Posts tagged creative nonfiction
"Boiled Boot" in The Fiddlehead

My essay "Boiled Boot" appears in the spring issue of The Fiddlehead. The essay explores intergenerational trauma, Charlie Chaplin's film The Gold Rush, the documentary "Werner Herzog Eats His Shoe," and more. Here are the first two pages:


You can order a copy of the issue here. Many thanks to Creative Nonfiction Editor Rowan McCandless and everyone at The Fiddlehead!

Virtual #AWP22, Day 1: Avoiding Anachronisms, Shaping Memoirs

When AWP announced their 2022 conference would be in Philadelphia, I was super excited to go and hang out with my publisher Lanternfish Press in their hometown. During the pandemic, I became a mom, and I'd thought by now perhaps there would be a vaccine for the littlest humans, but as the conference approached it became clear that there would not be one in time. I decided to attend virtually instead. (Fingers crossed for an in-person return to AWP in Seattle in 2023!)

I like to choose a theme for each AWP to narrow down the many options. One year I focused on literary agents. Another year I focused on learning more about the literary magazines I wanted to submit short stories and essays to.

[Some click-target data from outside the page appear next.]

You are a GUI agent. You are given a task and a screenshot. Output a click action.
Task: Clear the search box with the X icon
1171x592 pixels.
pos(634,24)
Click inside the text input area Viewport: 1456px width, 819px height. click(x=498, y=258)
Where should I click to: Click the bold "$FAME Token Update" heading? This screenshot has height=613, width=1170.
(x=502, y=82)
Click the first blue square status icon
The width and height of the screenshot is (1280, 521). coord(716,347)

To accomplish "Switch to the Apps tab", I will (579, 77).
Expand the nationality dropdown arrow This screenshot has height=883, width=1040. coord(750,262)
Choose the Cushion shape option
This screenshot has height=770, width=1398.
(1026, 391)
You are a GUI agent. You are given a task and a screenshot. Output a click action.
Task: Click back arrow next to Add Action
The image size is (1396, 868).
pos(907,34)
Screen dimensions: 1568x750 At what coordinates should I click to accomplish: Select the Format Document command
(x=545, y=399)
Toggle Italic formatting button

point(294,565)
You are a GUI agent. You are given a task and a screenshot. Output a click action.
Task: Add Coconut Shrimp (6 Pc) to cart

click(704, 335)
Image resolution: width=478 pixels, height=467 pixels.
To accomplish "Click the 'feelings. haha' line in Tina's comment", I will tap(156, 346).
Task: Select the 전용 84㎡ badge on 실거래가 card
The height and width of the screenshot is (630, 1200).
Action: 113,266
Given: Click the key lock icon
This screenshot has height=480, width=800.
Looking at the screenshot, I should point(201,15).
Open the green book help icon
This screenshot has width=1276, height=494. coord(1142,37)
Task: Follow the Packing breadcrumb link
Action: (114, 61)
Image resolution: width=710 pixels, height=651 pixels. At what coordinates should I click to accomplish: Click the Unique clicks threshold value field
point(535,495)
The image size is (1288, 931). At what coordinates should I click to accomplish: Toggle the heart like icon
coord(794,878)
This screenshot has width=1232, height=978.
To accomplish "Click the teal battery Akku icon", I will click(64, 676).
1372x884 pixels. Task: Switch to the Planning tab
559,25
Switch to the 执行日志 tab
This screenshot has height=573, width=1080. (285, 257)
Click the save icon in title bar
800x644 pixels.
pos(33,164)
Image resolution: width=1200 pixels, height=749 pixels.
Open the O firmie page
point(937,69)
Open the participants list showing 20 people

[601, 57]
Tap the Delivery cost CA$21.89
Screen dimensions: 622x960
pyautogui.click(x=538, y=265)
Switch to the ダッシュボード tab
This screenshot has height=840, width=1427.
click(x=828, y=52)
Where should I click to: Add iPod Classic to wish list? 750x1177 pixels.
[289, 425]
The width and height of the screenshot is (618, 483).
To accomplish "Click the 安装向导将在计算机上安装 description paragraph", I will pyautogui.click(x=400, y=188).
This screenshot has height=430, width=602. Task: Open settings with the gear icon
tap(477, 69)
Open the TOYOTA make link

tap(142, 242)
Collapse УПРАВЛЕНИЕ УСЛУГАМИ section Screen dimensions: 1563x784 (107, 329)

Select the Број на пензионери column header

This year, I am putting the finishing touches on my third novel, set in the Netherlands in the late medieval/early Renaissance period and in 2016, and I am trying to make progress on my collection of lyric food essays that blend research and memoir, so I am focusing on panels on historic fiction and creative nonfiction.

What follows are some notes from the virtual panels I attended. I hope you find them helpful!

Staying in Key: Recognizing & Avoiding the False Notes of Anachronism

Panelists: Janet Benton, Donna Hemans, Keenan Norris, Jennifer Steil; Moderator: Aimee Liu

Liu invited each author to read a brief excerpt of their work and discuss the challenges they faced writing particular times and places.

Benton read from Lilli De Jong, set in a 19th century alms house in Philadelphia, near a swamp. In this scene, a pressing question for her was: what is the condition of a baby close to death? Her Quaker protagonist meant attending to language, interaction, spiritual belief, and characters' views of the choices they are making in very particular ways. In this time period, Benton noted, Quakers "were not slavish to religion" and "were willing to buck convention," something she wanted to stay cognizant of. At a reading, an octogenarian Quaker asked Benton how she managed to capture the voice of her grandmother, which sounds like quite an accomplishment!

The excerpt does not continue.